Charlotte’s case when it is has been written about in recent
times, focuses a lot on the public rumours and speculation about her unusual
sex life, and assumes bias or prejudice on the part of her contemporaries
towards her sexuality.
In fact, in looking at press coverage from the actual time,
it appears that her life may not have been as salacious as some contemporary
sources might suggest to us. If it was, then that was not something that was
brought up in court, covered in the press, or used to convict her of murder. It
was only one specific relationship that was focused on – Charlotte’s and
Parson’s - and that was in order to build a convincing motive for the
Prosecution as to why she might have attempted to kill her husband. The
evidence provided in court by both Parsons, and Ostler that led to the
conviction, could have just as easily concealed details of either of their
individual involvements and made Charlotte into the perfect scapegoat. Comments
made to Ostler by Charlotte may have been said in a very different context, or
have been totally misinterpreted by Ostler, the Police and the Jury at the
time.
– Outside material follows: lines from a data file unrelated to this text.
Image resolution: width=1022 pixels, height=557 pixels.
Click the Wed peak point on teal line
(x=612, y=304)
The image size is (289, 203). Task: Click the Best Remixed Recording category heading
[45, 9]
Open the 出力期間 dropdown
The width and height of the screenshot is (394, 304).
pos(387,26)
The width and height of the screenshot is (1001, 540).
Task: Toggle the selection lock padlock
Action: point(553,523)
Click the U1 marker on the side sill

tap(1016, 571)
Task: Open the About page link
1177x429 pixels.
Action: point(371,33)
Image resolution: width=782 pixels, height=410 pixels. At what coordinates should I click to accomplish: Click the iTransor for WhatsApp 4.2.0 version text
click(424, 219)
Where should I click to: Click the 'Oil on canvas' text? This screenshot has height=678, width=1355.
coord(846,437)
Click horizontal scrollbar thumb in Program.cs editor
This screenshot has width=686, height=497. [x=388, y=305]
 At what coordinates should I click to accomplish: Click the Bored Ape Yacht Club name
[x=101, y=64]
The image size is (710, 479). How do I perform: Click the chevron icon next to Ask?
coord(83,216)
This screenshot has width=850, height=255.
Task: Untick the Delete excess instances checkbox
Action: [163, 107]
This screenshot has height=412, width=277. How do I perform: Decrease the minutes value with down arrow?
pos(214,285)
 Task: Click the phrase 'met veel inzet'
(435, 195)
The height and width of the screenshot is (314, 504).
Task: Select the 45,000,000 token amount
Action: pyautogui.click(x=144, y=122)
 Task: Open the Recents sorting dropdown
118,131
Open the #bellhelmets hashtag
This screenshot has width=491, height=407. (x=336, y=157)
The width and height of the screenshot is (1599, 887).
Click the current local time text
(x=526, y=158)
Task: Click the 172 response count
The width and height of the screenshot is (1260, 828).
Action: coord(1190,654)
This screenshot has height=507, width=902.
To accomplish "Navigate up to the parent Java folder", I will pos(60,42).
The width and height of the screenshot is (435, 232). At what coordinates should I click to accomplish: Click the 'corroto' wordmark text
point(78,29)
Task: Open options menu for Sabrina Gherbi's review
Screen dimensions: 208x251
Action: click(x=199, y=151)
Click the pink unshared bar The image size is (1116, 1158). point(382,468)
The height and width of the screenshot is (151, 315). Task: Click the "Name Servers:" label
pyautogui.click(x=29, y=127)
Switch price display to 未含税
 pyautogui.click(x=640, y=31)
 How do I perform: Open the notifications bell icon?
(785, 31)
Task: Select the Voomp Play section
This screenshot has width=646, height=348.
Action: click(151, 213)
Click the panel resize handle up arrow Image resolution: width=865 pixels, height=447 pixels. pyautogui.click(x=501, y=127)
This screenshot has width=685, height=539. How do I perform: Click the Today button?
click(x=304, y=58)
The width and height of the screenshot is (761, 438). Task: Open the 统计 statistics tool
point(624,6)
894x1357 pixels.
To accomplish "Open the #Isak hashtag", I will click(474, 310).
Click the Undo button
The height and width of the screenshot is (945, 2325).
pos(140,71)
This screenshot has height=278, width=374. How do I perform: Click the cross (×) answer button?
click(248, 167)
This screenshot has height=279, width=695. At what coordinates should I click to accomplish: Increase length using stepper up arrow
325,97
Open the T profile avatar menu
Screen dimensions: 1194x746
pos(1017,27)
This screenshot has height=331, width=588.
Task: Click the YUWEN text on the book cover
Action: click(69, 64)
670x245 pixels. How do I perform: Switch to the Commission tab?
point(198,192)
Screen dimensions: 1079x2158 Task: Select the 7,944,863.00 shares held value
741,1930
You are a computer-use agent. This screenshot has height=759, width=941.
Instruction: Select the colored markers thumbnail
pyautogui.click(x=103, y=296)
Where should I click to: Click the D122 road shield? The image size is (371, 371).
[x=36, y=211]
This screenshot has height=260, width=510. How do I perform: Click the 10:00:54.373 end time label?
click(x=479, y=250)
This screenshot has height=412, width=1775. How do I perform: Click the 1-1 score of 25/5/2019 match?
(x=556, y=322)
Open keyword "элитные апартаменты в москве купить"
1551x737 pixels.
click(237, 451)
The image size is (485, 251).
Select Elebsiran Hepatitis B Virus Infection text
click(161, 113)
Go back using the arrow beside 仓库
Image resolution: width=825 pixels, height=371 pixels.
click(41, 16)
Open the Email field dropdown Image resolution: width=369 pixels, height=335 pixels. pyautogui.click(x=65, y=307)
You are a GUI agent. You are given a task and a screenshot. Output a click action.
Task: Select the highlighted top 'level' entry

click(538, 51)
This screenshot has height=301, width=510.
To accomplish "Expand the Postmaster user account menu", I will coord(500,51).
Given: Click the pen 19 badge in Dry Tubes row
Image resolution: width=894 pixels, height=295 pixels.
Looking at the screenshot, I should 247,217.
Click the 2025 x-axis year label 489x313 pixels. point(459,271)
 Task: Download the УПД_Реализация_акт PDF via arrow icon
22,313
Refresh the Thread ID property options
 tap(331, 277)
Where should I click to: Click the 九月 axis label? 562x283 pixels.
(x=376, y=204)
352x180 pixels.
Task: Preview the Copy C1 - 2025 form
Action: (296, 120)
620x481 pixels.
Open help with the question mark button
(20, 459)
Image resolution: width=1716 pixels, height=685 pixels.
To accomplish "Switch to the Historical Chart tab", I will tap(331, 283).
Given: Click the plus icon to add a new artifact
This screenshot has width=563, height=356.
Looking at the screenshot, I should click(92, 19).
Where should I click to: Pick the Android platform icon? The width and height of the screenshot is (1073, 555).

The fact that arsenic may have been used in the house or in the back
garden for killing rats must also be taken into consideration too. Frederick
may have also been exposed to it on a regular basis as an agricultural worker,
so there is an outside chance that his poisoning and subsequent death was
partly also due to prolonged contact with arsenic over a number of years.
Biases against female murderers such as Charlotte Bryant are
not necessarily always of their time. If we assume that our forebears always demonstrated
prejudice against certain types of lifestyles, behaviours and classes of
people, we also assume that those convicted of murder must be more wicked or
immoral than they actually perhaps were. Charlotte may have been a
working-class woman who took drastic, ill thought out action because she
thought she was in love; but that did not make her a slut or a prostitute, either
then or now. If she really did not kill her husband and was genuinely innocent as
she claimed, the fact that she hung for that crime when it was not proven
beyond all doubt is much more than just a mere miscarriage of justice.
Finding out that their mother and grandmother had been
hanged for a murder she may or may not have committed, has haunted Charlotte’s
children and grandchildren’s lives and had a huge effect on all the members of
her family ever since. That was very evident from the reactions of William and
David Bryant on the recent BBC TV programme. By re-examining the case
again, both men have at least begun to try and come to terms with what happened to their ancestors.
Just to correct a statement about Alma Rattenbury, Alma was cleared of being involved in the murder of her husband.